* _Instrução A_
Cite literalmente, dos registros, o trecho que vai da linha com "Given: Toggle the left sidebar icon" até a linha com "Looking at the", incluindo as duas. Deixe as imagens fora da resposta.

* _Trecho selecionado_
════════

Desde o começo de outubro, Mato Grosso do Sul tem registrado chuva com mais regularidade. A região Leste do estado tem sido castigada com o aumento do volume de chuvas nos últimos dias. Esta semana – entre os dias 9 e 10 – Três Lagoas registrou o maior volume de chuva no estado com 90,8 mm.
Segundo o meteorologista do Centro de Monitoramento do Tempo e do Clima (Cemtec), Vinicius Sperling, esta situação representa o impacto das chuvas irregulares no estado, alguns locais com registro de chuvas abaixo do esperado enquanto que em outros, o acumulado supera as expectativas para o período. Cenário previsto, inclusive, para a próxima estação do ano.
A mudança de cenário contrasta com a falta de precipitações ao longo do ano. Devido à seca, ao baixo nível do Rio Paraguai, agravada pelas sequentes ondas de calor e aos incêndios florestais, o Governo do Estado prorrogou o decreto de escassez hídrica no estado até o dia 31 de janeiro de 2025.
Qual a previsão para o Verão?
Vinicius Sperling No primeiro momento, os modelos vinham apontando que as chuvas tenderiam a ficar abaixo da média em novembro. No entanto, os modelos de previsão climática mudaram um pouco. Eles preveem agora chuvas mais próximas da normalidade. Porém, a gente destaca que ainda é um cenário de incertezas, porque quando o modelo coloca chuva próximo da média, pode ser ligeiramente abaixo, ou ligeiramente acima. Temos a expectativa de que as chuvas possam ficar mais próximas da média, mas o que a gente vem observando são chuvas irregulares. Então, chove numa cidade, chove num bairro, mas não chove na cidade vizinha. E a formação de sistemas meteorológicos que favorecem essas chuvas mais generalizadas não estão ocorrendo. Eles são responsáveis por 60 a 80% da nossa chuva. Então, como eles não vem ocorrendo numa frequência que deveriam, estão levando a essa situação crítica e com esse cenário de um Verão que ainda pode ser de chuvas irregulares.
Três Lagoas registrou em um único dia 90,8 mm de volume de chuva. Qual o cenário para a região nesse fim de ano?

════════

* _Material extraído_
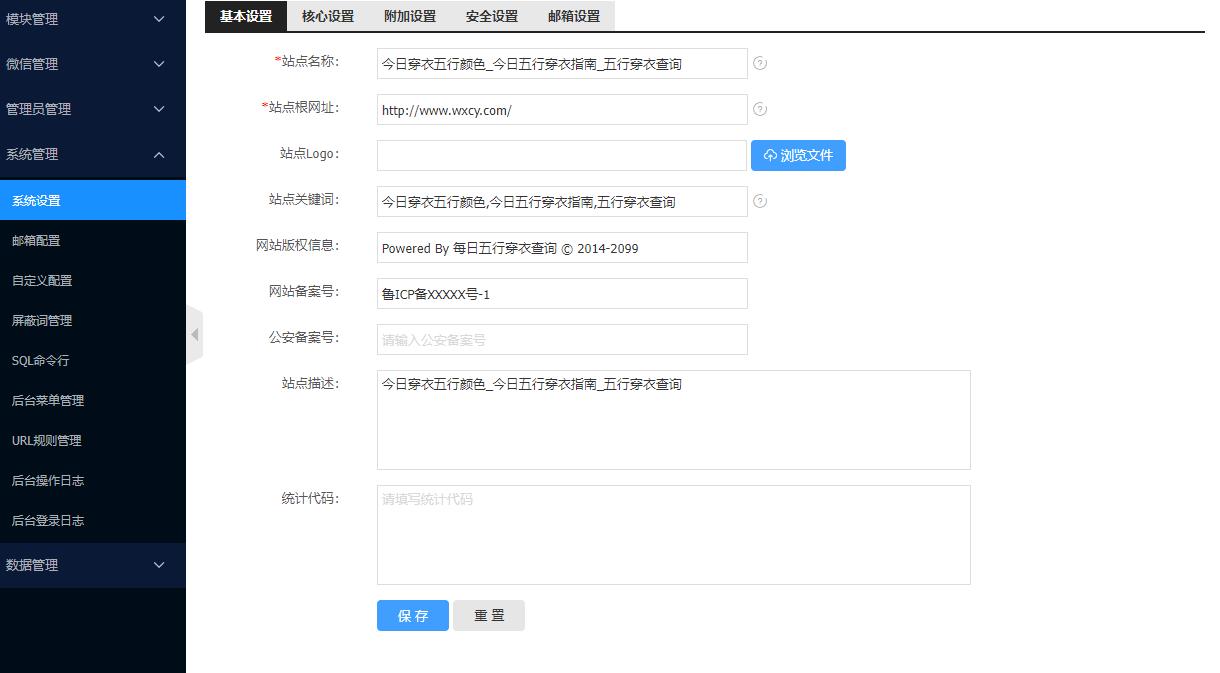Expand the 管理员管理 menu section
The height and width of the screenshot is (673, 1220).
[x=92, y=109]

════════

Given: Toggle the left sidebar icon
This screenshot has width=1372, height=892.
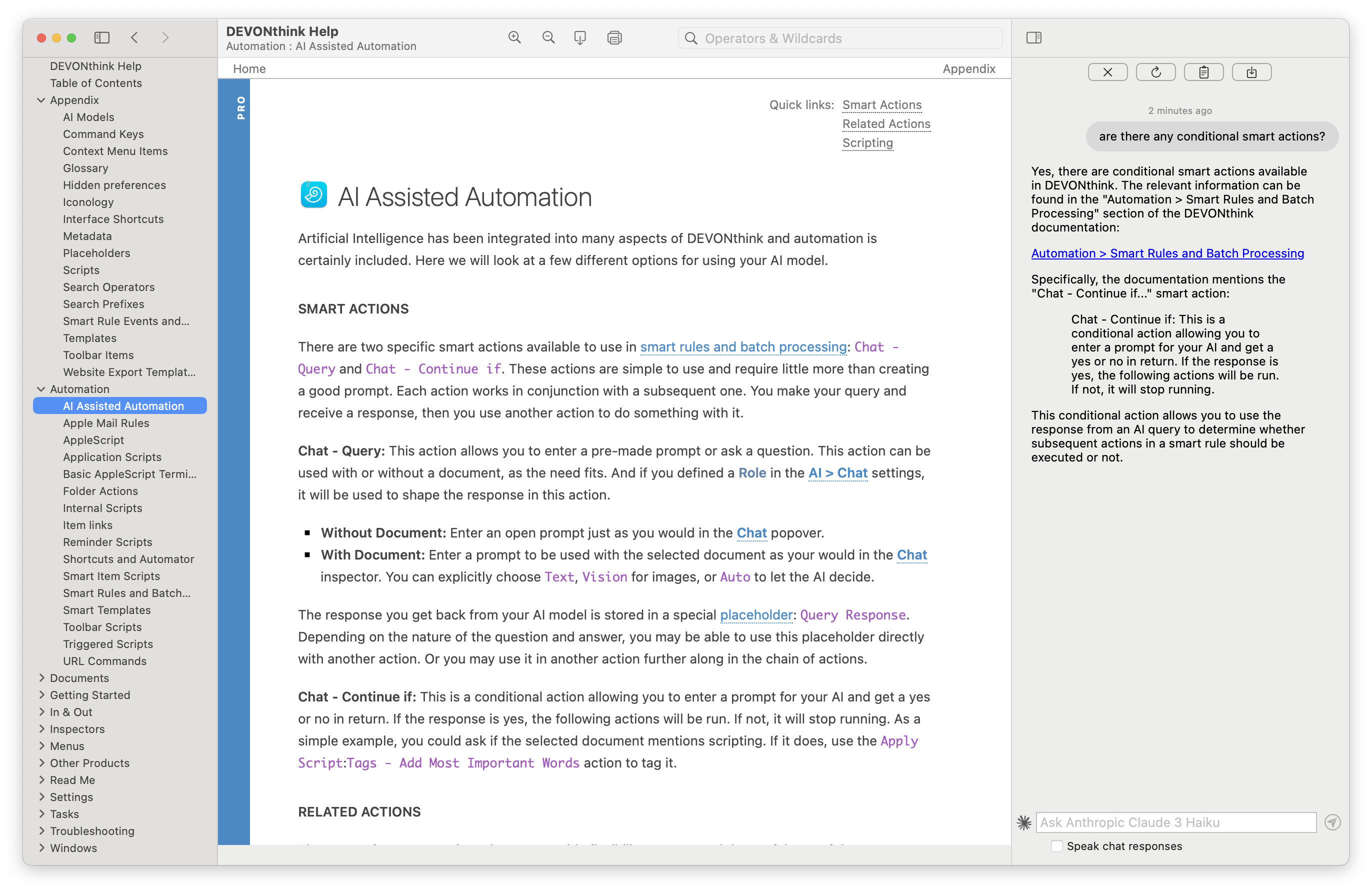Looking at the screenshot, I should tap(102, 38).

════════

* _Instrução B_
Reproduza sem alterações o trecho do texto sobre as chuvas em Mato Grosso do Sul que vai de "A mudança de" até "janeiro de 2025.".

* _Resultado final A_
Given: Toggle the left sidebar icon
This screenshot has width=1372, height=892.
Looking at the screenshot, I should tap(102, 38).

* _Resultado final B_
A mudança de cenário contrasta com a falta de precipitações ao longo do ano. Devido à seca, ao baixo nível do Rio Paraguai, agravada pelas sequentes ondas de calor e aos incêndios florestais, o Governo do Estado prorrogou o decreto de escassez hídrica no estado até o dia 31 de janeiro de 2025.